Reproduce the listing below word for word.

== EXCERPTED DATA ==
#####

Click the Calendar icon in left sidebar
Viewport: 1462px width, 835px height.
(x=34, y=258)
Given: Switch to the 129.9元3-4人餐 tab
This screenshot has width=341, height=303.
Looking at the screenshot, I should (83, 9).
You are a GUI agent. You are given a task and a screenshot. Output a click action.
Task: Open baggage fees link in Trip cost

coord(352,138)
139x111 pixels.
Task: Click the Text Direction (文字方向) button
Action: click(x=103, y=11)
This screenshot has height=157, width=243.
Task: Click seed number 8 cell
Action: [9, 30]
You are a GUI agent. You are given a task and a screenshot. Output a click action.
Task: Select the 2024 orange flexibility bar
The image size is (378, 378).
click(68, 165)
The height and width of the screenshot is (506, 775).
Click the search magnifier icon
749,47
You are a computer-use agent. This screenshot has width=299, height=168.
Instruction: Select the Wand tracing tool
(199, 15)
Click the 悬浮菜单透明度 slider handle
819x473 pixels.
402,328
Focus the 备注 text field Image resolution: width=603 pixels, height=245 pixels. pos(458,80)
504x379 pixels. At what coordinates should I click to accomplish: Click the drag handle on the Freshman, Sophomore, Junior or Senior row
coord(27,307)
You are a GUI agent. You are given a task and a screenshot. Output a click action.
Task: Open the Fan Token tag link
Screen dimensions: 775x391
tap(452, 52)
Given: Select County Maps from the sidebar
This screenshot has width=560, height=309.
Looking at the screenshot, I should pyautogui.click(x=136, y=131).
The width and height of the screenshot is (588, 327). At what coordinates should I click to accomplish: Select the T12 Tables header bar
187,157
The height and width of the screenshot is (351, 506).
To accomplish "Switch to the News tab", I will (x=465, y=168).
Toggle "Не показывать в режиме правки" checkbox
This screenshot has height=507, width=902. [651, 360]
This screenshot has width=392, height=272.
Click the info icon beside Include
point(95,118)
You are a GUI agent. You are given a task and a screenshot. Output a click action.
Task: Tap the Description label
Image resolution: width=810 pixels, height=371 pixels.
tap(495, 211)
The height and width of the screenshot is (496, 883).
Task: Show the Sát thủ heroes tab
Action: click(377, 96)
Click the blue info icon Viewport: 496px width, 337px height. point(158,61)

#####

== RESULT ==
Click the Calendar icon in left sidebar
Viewport: 1462px width, 835px height.
(x=34, y=258)
Given: Switch to the 129.9元3-4人餐 tab
This screenshot has width=341, height=303.
Looking at the screenshot, I should (83, 9).
You are a GUI agent. You are given a task and a screenshot. Output a click action.
Task: Open baggage fees link in Trip cost

coord(352,138)
139x111 pixels.
Task: Click the Text Direction (文字方向) button
Action: click(x=103, y=11)
This screenshot has height=157, width=243.
Task: Click seed number 8 cell
Action: [9, 30]
You are a GUI agent. You are given a task and a screenshot. Output a click action.
Task: Select the 2024 orange flexibility bar
The image size is (378, 378).
click(68, 165)
The height and width of the screenshot is (506, 775).
Click the search magnifier icon
749,47
You are a computer-use agent. This screenshot has width=299, height=168.
Instruction: Select the Wand tracing tool
(199, 15)
Click the 悬浮菜单透明度 slider handle
819x473 pixels.
402,328
Focus the 备注 text field Image resolution: width=603 pixels, height=245 pixels. pos(458,80)
504x379 pixels. At what coordinates should I click to accomplish: Click the drag handle on the Freshman, Sophomore, Junior or Senior row
coord(27,307)
You are a GUI agent. You are given a task and a screenshot. Output a click action.
Task: Open the Fan Token tag link
Screen dimensions: 775x391
tap(452, 52)
Given: Select County Maps from the sidebar
This screenshot has width=560, height=309.
Looking at the screenshot, I should pyautogui.click(x=136, y=131).
The width and height of the screenshot is (588, 327). At what coordinates should I click to accomplish: Select the T12 Tables header bar
187,157
The height and width of the screenshot is (351, 506).
To accomplish "Switch to the News tab", I will (x=465, y=168).
Toggle "Не показывать в режиме правки" checkbox
This screenshot has height=507, width=902. [651, 360]
This screenshot has width=392, height=272.
Click the info icon beside Include
point(95,118)
You are a GUI agent. You are given a task and a screenshot. Output a click action.
Task: Tap the Description label
Image resolution: width=810 pixels, height=371 pixels.
tap(495, 211)
The height and width of the screenshot is (496, 883).
Task: Show the Sát thủ heroes tab
Action: click(377, 96)
Click the blue info icon Viewport: 496px width, 337px height. point(158,61)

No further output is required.